* [DOCUMENT TEXT]
Canonicalization, Its Causes and Fixes
Canonical means unique. In terms of your website, it means each individual URL on your website should bring up a unique page.
Canonicalization refers to removing real and apparent duplications of pages from your web site. Search Engines index your pages using small software programs called bots that read the content on your pages. It then calculates the relative importance assigned to each page depending upon a multitude of factors including relevance of content and links pointing to your page.
When the bot indexes a page, it will compare the data found to every page it has in its list. IF your page has already been indexed but with a different URL, the bot considers the page as a completely different page; merely because of the different URL.
The biggest issue with duplications is the loss of link authority.When different pages are found with different URLs, the authority is now split between pages that have different URLs but the same content.
A page with a possible PR7 will remain at PR2 or PR3 because the PageRank is split between multiple pages. This would mean a huge difference in traffic and a lot of moolah for you.
Canonicalization issues arise due to a number of reasons. Here are the most common ones you need to know about.
- Your website may have both www and non-www versions available to the search engine bot.
- http://www.nobleriver.com is considered separate from http://nobleriver.com. You would expect search engines to be smarter than that given all the advancements in technology! It should be so simple for a bot to look at both pages and if they have the same content, point to the one with the www. in front of it; or the one without it.
- You may have multiple pages with identical content. When you offer special pages for printing or for display in different media, this may occur. Very often, printing facility is made available through a link which a search engine follows to find the printable page.
Example:
http://www.myexample.com/cannon-fodder.html
http://www.myexample.com/cannon-fodder.html/print
Since the URL of this page is different, it is considered as two pages with highly similar content.
- Sometimes we do have different pages with highly similar content due to inadvertent duplication.
- Very often we create a new copy and leave the old page lying around because someone is linking to it.
- Even if we drop some pages from our site due to a site redesign, the search engines still have the link to such pages in its index.
- Remember, for the search engine the internet is made up of individual pages that are merely linked to each other.
- Many web servers add additional parameters to your URL. This is mostly for dynamic pages that display different information at different times depending on the parameters it receives.
- One of the most common ways is how a catalog page will carry different color preferences so that it can load a different image. If only the image is different on the page, it may be accounted as a duplicate by the Search Engines.

* [SET EXERCISE]
Rewrite the passage of the canonicalization text that begins at the words "The biggest issue" and stops after "the same content.", substituting "link equity" for "link authority".

* [MATERIAL SUPPLIED]
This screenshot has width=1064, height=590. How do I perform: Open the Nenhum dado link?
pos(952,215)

---

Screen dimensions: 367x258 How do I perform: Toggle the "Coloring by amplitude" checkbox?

* [SOLUTION TO THIS PROBLEM]
The biggest issue with duplications is the loss of link equity.When different pages are found with different URLs, the authority is now split between pages that have different URLs but the same content.